Hey everyone! I’m working with a huge Airtable database that has over 24k website records. A lot of these URLs have small mistakes like missing slashes or extra spaces. We want to find these errors before we start fixing them by hand.

We tried using the fetch method to check each URL and get its status. Here’s a simple script we used:

async function checkUrl(url) {
  try {
    const result = await fetch(url);
    return result.status;
  } catch (err) {
    return 'failed';
  }
}

But we hit some snags:

  1. It doesn’t follow redirects, so it says ‘failed’ even if the URL works after redirecting.
  2. We only get ‘200’ for working URLs or ‘failed’ for errors. We’d love to see the actual error codes.

Any ideas on how to improve this? We’re stuck and could use some help. Thanks!

I’ve dealt with similar challenges when auditing large URL datasets.
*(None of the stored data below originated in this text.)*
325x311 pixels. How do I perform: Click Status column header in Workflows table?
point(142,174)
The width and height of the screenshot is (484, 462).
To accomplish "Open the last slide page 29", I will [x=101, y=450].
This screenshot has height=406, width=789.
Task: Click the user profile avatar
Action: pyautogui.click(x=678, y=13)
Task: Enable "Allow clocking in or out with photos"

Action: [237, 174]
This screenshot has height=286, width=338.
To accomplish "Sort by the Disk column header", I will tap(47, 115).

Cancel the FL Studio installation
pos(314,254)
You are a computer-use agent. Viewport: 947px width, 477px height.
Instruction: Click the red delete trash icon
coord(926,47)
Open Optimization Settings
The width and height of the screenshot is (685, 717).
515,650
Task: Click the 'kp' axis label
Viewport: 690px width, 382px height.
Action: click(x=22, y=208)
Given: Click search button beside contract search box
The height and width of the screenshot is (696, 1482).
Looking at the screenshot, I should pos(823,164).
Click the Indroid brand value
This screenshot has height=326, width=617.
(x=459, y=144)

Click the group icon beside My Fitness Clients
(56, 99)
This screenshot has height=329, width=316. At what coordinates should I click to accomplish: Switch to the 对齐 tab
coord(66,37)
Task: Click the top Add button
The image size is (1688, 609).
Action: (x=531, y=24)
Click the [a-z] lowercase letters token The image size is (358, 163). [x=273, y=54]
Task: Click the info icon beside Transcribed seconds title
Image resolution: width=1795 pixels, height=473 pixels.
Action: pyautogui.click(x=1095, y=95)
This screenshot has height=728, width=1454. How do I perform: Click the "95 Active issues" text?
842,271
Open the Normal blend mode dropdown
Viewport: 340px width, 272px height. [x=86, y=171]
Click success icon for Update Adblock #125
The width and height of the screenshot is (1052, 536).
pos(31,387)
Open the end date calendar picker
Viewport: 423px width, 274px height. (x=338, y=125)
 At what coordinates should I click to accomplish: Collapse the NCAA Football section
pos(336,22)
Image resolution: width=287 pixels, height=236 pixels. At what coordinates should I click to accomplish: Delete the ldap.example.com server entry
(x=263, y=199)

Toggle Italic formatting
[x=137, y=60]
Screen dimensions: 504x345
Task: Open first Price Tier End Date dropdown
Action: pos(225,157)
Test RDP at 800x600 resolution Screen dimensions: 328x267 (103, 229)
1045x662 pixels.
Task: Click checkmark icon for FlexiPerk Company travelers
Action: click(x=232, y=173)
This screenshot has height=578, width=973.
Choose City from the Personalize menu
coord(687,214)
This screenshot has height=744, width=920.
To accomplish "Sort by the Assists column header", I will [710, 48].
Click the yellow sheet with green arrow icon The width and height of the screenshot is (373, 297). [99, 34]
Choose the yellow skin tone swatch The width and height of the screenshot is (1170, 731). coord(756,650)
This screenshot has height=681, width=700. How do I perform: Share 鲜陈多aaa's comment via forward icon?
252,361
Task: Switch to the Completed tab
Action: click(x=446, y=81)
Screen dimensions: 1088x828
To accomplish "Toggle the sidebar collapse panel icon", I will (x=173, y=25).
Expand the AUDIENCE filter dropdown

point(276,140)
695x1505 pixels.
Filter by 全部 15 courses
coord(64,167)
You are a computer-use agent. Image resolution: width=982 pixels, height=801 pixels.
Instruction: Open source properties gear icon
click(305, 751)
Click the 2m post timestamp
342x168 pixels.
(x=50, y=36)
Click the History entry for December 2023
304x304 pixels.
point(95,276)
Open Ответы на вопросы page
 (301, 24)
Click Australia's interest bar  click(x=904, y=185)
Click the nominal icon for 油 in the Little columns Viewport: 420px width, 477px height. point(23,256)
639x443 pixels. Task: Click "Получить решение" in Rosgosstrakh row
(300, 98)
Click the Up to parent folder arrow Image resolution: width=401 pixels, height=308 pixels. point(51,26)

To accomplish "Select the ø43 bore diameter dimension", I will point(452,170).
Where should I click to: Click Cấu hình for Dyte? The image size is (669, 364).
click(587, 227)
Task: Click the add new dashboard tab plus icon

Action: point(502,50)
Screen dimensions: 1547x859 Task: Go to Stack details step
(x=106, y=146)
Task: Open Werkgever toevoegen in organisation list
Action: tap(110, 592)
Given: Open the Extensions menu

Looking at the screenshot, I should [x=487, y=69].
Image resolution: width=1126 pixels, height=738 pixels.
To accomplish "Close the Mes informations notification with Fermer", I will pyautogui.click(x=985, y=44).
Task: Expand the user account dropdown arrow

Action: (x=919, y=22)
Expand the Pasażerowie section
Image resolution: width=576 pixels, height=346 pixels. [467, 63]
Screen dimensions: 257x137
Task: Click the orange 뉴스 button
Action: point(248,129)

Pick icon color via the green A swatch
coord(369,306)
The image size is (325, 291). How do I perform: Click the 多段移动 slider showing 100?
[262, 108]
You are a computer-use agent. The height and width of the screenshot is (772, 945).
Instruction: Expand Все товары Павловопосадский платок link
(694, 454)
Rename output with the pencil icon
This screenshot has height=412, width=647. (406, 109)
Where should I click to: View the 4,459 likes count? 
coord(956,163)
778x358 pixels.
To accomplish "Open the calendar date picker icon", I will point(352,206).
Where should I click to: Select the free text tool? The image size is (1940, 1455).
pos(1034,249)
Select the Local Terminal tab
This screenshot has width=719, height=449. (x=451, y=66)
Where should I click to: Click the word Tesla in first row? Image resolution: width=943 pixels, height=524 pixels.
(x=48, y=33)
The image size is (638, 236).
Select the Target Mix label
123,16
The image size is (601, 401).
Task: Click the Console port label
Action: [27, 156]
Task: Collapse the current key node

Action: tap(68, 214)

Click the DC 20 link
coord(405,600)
From my experience, using a more robust HTTP client library like axios can significantly improve your URL checking process because it handles redirects automatically and provides detailed error information.

You can install axios using npm install axios, then update your function to include options for following redirects and setting a timeout. For example, require axios at the beginning of your script and modify your checkUrl function so that it returns the response status on success or, if an error occurs, checks if error.response is defined to return the error status code, otherwise returning a ‘Network Error’.

This approach helped me reliably handle similar large-scale URL validations. Ensure you also implement rate limiting to prevent overwhelming the servers you query. Good luck with your project!

yo, been there done that! try using the got library, it’s a game changer. install it with npm and update ur function like this:

const got = require(‘got’);

async function checkUrl(url) {
try {
const res = await got(url);
return res.statusCode;
} catch (err) {
return err.response?.statusCode || ‘Error’;
}
}

this’ll handle redirects and give u proper status codes. good luck mate!

Having worked on similar projects, I’d suggest using the ‘node-fetch’ library instead of the built-in fetch. It’s more feature-rich and handles redirects out of the box. You can install it via npm.

Here’s an improved version of your function:

const fetch = require('node-fetch');

async function checkUrl(url) {
  try {
    const response = await fetch(url, { redirect: 'follow' });
    return response.status;
  } catch (err) {
    return err.code || 'Unknown error';
  }
}

This will follow redirects and return actual HTTP status codes, not just 200 or ‘failed’. For large datasets, consider implementing a queue system with rate limiting to avoid overwhelming the target servers or getting your IP blocked. Also, running this in batches might be more manageable than trying to process all 24k URLs at once.